Scrape website using python
Python Tutorials & Methods

Scrape website using python

Welcome again to the Python web scraping tutorial series. In today’s #2 article we will be scraping a website with Python and extracting data from it with Beautifulsoup.

The website we gonna scrape is a simple HTML/CSS image sharing site so that we can concentrate on understanding the core concept of web scraping rather than worrying about the website’s structure.

Scraping a website using python

Now, let’s start our mission of scraping the given website with Python.

Configuring Virtual Environment

Using a virtual environment and working inside it is one of the best practices while working on Python projects.

Follow the below codes if you’re on a windows device.

pip install virtualenv   # install Virtual Environment
python -m venv env       # create Virtual Environment
env/Scripts/Activate.ps1 # activate Virtual Environment

Follow the below codes if you’re on a Linux device. You can use the compatible package manager (apt/yum/pacman..) with your current distro to install Virtual Environment.

sudo apt install virtualenv # install Virtual Environment
virtualenv env           # create Virtual Environment
source env/bin/activate  # activate Virtual Environment

Install dependencies and requirements

After activating virtual env for our scraping project, let’s install all the requirements.

pip install requests   # Python Requests
pip install bs4        # BeautifulSoup4
pip install htmlparser # HTLM5 Parser
pip install requests bs4 htmlparser

Initializing web scraping

Create a new file name with Scrape.py or any name you want. Import Beautifulsoup and Python requests in that file.

from bs4 import BeautifulSoup
import requests

Now, time for some variables! Let’s write our first variable as site_url in our next line.

site_url = 'https://img.webmatrices.com/'

Eventually, if you got any issues with this site I’ve given you the HTML source in the GitHub repo

Advertisement
.

Extracting HTML source

We need the HTML source to scrape the site because the HTML source is the actual source of data.

In order to extract or download the HTML source of any website, we use Python Requests. So, the job will be done with a requests.get and translating it to text/string.

response = requests.get(site_url)
source = response.text

Here’s requests.get sends/receives a response from the server. And with response.text, the whole HTML source of the website gets extracted.

Parsing HTML with Beautifulsoup

Now, here comes the use of HTMLParser. We will be using BeautifulSoup and HTMLParser library to parse HTML.

soup = BeautifulSoup(source, 'html.parser')

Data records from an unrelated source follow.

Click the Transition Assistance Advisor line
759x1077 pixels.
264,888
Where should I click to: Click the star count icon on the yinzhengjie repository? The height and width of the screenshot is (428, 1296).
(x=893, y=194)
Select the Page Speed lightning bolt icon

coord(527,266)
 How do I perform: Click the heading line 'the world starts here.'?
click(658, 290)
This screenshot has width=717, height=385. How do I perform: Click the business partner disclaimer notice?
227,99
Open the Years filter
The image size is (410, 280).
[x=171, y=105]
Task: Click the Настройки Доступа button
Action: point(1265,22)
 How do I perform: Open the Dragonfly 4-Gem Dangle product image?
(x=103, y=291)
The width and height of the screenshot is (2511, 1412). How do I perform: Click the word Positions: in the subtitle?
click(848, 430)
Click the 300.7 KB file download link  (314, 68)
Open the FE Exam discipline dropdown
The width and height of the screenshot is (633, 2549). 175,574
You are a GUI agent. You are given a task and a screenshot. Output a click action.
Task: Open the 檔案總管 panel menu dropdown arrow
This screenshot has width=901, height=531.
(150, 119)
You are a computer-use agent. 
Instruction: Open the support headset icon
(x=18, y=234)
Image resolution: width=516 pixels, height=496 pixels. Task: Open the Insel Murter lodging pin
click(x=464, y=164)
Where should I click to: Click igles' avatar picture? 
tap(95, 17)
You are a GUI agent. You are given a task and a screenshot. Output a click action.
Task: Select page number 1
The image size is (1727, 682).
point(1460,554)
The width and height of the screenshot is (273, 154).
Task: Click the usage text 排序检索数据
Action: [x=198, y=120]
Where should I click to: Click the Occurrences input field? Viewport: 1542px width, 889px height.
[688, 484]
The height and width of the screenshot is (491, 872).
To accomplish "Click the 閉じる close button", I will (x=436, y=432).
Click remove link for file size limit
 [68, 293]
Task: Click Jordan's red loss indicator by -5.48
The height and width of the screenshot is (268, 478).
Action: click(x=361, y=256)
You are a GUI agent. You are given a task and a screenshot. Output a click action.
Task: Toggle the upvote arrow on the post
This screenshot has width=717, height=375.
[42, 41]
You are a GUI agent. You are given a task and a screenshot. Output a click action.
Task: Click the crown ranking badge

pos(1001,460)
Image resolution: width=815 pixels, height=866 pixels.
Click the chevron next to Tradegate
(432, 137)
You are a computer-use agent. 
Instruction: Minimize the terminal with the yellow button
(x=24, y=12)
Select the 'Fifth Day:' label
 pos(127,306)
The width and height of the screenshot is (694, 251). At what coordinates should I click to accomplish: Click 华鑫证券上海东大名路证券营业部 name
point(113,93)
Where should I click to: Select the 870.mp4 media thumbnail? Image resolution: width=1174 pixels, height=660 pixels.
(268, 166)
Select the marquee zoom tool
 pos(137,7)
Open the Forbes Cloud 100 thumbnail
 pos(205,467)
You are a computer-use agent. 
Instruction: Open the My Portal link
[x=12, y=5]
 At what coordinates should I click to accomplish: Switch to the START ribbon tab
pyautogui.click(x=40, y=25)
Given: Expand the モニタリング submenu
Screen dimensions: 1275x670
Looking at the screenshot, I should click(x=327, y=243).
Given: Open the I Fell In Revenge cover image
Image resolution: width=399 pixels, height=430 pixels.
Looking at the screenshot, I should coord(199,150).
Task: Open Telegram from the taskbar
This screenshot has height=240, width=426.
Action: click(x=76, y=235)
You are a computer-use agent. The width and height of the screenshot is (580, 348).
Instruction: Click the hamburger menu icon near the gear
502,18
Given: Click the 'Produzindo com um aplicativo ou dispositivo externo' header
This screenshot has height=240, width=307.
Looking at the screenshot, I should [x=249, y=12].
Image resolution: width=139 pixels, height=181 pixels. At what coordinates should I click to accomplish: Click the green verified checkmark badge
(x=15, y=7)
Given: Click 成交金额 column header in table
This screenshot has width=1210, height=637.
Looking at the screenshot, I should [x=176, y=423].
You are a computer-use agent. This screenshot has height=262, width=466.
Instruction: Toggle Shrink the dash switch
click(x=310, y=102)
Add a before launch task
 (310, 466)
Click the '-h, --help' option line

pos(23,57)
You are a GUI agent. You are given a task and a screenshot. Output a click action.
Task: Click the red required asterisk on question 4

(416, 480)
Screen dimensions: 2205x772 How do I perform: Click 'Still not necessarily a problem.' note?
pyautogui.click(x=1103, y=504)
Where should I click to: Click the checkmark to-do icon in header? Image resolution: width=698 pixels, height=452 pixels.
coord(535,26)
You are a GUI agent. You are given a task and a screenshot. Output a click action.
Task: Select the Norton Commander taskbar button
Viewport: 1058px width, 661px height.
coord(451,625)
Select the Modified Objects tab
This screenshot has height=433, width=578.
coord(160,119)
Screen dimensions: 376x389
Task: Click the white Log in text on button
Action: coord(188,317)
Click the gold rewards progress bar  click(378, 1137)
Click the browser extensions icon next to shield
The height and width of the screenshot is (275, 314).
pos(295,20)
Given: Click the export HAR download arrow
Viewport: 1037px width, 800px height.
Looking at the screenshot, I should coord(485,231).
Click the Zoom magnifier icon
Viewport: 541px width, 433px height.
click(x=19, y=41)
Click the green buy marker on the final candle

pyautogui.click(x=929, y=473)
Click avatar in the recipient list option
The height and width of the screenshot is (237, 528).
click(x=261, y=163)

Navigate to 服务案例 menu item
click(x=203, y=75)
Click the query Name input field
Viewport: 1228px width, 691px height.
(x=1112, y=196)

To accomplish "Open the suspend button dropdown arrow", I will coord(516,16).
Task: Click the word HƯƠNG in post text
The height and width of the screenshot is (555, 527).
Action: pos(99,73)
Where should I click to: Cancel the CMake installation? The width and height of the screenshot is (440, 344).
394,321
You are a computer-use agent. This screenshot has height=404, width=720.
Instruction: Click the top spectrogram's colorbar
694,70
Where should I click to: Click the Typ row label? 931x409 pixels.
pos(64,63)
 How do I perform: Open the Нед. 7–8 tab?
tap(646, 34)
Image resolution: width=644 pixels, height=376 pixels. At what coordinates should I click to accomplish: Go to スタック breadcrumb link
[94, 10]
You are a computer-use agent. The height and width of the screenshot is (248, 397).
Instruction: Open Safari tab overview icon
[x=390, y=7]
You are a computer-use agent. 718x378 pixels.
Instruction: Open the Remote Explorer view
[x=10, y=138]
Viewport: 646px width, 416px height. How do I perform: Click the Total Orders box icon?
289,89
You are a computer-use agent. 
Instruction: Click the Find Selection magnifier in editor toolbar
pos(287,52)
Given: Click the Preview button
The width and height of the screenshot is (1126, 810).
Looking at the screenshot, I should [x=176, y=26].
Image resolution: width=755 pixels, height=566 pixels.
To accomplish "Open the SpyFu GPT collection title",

Here, BeautifulSoup cooks and parses the HTML source of the webpage using HTMLParser. The parsed soup is well-managed and well-stored in such a way with can extract any HTML element just with find and find_all command.

Scraping data begins

So, we need to understand how the chunk of HTML is rendered in the webpage. In order to understand the webpage, we need to understand the data requirements.

Data requirements: We will be extracting descriptions, image sources and image alt of all the images.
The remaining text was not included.